__Supplied data__.
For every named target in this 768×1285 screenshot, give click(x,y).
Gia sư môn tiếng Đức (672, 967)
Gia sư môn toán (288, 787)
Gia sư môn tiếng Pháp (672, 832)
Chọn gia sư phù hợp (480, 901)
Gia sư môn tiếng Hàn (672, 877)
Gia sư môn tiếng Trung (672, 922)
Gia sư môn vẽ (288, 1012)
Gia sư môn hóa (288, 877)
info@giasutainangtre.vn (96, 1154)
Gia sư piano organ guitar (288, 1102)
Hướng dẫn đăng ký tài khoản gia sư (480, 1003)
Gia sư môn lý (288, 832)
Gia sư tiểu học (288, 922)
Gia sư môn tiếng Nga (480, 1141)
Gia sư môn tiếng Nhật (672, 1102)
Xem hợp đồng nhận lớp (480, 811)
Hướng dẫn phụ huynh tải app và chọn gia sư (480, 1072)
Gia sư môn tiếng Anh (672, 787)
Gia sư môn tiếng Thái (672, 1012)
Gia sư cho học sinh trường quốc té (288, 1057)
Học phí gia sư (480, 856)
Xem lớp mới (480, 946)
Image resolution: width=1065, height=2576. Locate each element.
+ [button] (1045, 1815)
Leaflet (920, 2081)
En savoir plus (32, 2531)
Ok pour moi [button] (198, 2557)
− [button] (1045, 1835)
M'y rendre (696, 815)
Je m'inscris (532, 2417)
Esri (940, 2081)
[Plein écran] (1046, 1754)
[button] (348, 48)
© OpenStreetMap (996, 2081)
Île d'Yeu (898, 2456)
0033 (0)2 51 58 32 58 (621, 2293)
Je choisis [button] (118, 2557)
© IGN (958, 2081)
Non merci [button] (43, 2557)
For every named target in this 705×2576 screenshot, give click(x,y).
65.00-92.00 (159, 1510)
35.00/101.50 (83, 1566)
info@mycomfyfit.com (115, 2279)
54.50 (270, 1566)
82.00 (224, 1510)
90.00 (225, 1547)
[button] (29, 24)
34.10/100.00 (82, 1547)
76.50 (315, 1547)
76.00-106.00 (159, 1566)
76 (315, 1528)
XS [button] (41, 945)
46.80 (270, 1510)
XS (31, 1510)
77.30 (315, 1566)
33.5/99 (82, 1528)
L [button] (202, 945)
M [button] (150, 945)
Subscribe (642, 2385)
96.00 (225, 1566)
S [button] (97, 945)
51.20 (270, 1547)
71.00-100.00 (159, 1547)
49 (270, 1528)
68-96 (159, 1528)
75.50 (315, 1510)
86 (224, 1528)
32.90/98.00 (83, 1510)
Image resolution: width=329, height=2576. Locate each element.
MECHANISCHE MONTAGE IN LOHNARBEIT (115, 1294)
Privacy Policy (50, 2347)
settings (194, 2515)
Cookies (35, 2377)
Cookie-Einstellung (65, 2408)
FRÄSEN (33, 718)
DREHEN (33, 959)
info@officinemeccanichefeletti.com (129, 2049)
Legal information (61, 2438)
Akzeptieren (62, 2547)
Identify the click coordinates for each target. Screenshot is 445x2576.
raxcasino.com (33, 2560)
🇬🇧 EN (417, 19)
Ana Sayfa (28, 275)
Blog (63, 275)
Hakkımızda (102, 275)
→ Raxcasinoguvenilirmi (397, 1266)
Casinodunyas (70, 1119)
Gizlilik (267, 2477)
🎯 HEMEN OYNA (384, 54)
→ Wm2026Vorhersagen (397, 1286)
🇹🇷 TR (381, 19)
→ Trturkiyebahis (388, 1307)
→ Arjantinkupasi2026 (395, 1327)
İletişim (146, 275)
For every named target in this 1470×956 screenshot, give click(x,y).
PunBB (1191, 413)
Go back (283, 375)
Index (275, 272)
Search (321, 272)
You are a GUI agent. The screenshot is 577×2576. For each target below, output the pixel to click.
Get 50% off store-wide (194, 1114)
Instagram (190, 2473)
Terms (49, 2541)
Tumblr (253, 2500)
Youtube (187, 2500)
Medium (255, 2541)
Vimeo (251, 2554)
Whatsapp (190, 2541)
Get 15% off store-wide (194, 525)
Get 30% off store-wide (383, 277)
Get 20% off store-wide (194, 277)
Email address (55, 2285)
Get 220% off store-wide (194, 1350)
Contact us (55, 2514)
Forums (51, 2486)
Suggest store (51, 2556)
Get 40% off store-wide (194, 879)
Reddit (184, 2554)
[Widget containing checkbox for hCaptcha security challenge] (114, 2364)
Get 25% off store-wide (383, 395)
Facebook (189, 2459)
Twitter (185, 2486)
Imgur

__Activity__.
Please, from the entries above, set down exactly the lines from the one containing "OpenStreetMap (996, 2081)" through the one containing "51.20 (270, 1547)", and only those.

__Answer for the task__.
© OpenStreetMap (996, 2081)
Île d'Yeu (898, 2456)
0033 (0)2 51 58 32 58 (621, 2293)
Je choisis [button] (118, 2557)
© IGN (958, 2081)
Non merci [button] (43, 2557)
For every named target in this 705×2576 screenshot, give click(x,y).
65.00-92.00 (159, 1510)
35.00/101.50 (83, 1566)
info@mycomfyfit.com (115, 2279)
54.50 (270, 1566)
82.00 (224, 1510)
90.00 (225, 1547)
[button] (29, 24)
34.10/100.00 (82, 1547)
76.50 (315, 1547)
76.00-106.00 (159, 1566)
76 (315, 1528)
XS [button] (41, 945)
46.80 (270, 1510)
XS (31, 1510)
77.30 (315, 1566)
33.5/99 (82, 1528)
L [button] (202, 945)
M [button] (150, 945)
Subscribe (642, 2385)
96.00 (225, 1566)
S [button] (97, 945)
51.20 (270, 1547)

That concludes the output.